The Propaganda of Poverty
"The Jews have all the money!"
This bloody battle-cry of anti-Semitism in Europe is now being turned on its head by secular critics who shed crocodile tears about Jews who have no money.
"As in Israel, the religious population in America is disproportionately represented among the poor."
Thus reports the Jerusalem Post in its review of a new study of Jews living in New York, and funded by the UJA Federation of New York, which found that 74 percent of their children in the city are Orthodox. To blur the credit which is due to these Jews for rebuilding the Jewish community in New York, the report notes that the poverty rate among the religious community, the main source of population growth, is 48 percent compared to 27 percent for Jews as a whole. "It is the nature of their tight-knit communities and strong ethos of charity," concludes the report, "that makes them better equipped to deal with poverty."
"To deal with poverty?" we ask. "What poverty?"

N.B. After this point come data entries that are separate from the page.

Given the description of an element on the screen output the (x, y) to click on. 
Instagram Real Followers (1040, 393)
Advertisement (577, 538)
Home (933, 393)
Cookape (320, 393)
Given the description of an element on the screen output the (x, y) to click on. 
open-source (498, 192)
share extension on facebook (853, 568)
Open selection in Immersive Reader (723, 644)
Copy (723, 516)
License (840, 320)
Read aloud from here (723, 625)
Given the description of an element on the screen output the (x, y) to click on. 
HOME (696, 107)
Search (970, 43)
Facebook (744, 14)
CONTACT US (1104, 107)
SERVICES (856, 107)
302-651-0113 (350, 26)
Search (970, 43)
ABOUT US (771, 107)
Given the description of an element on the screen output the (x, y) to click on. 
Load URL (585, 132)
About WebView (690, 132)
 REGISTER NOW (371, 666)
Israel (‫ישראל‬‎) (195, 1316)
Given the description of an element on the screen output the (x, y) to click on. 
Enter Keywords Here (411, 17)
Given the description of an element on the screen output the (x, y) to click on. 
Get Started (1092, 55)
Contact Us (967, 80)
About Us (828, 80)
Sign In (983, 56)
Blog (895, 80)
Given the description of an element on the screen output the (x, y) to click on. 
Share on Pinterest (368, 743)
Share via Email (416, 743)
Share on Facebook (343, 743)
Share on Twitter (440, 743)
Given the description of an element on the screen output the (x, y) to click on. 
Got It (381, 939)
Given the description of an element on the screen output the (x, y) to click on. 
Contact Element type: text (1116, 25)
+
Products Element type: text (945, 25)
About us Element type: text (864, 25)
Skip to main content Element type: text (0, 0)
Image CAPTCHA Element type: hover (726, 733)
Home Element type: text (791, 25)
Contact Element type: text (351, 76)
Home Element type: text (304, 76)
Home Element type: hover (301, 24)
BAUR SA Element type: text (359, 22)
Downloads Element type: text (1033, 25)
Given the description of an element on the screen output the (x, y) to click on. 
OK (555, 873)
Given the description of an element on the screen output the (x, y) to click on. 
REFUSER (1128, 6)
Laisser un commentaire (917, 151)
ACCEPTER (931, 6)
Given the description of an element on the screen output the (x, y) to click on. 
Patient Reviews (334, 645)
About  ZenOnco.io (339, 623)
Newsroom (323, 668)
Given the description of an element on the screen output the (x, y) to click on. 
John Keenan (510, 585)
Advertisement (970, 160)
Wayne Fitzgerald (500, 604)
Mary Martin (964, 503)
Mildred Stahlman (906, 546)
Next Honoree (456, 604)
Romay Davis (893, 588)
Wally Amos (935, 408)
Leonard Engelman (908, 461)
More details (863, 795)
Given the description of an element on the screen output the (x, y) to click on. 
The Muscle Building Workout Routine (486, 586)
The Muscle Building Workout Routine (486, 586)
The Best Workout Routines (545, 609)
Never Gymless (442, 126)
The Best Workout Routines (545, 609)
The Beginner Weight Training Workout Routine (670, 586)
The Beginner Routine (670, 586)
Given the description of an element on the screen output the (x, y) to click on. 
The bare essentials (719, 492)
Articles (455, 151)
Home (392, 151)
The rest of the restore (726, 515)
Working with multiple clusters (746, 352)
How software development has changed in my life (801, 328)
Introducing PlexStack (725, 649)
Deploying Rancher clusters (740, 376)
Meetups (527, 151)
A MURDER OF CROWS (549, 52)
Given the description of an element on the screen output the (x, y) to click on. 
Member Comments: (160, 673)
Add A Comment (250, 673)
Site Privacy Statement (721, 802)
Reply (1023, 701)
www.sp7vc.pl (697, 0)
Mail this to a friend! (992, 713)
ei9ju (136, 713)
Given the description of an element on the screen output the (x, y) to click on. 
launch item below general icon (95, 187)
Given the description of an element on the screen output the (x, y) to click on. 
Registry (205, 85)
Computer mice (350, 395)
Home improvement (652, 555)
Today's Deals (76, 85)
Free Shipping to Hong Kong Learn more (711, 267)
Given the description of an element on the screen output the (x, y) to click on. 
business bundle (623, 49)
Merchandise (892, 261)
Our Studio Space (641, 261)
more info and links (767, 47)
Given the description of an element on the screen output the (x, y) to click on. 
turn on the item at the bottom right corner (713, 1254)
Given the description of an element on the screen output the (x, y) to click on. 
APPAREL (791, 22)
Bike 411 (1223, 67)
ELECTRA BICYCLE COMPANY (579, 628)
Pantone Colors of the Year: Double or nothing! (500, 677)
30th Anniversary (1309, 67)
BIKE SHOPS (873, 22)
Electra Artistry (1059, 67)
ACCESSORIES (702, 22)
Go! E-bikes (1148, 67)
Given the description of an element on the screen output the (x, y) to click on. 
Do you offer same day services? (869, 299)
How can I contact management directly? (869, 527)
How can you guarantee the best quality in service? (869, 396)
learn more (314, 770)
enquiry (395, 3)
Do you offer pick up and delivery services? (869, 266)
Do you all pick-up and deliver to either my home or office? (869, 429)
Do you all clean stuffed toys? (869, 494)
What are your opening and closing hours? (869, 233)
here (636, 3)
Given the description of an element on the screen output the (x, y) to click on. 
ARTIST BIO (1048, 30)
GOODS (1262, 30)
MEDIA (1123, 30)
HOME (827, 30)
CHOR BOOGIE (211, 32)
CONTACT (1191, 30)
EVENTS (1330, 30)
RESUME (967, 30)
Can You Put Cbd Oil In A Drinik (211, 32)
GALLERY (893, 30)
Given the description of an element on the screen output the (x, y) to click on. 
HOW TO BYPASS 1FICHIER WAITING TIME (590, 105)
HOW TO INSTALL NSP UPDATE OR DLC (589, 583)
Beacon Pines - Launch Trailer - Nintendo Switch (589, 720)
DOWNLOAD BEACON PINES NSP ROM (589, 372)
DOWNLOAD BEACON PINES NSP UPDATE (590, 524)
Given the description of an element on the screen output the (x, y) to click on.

To describe these Jews as pitifully poor and dependant on charity reflects a total ignorance of both the condition and the values of these Jews. No one is without food, clothing and shelter. They are content with the basic necessities and do not view themselves as unfortunate victims. This is because they follow in the footsteps of their forefather Yaakov who asked Heaven only for "bread to eat and clothes to wear." The Hebrew phrase mistapek bemu’at, which means being content with less, is a supreme value in this community.
Add to this the fact that for many of these "poor" people, it is more important to spend time and energy in Torah study, prayer and good deeds than in earning more money to purchase the luxuries needed by others.
In Israel anti-religious elements constantly point to the so-called "poverty level" of religious Jews as an excuse for planning legislation which will end the practice of deferring Yeshiva students from military and national service and force them to enter the workforce at an early age and escape "poverty".
This is "propaganda poverty" masquerading as concern for lower income Jews but in actuality part of a secular agenda to radically change the nature and values of Jews faithful to their sacred tradition.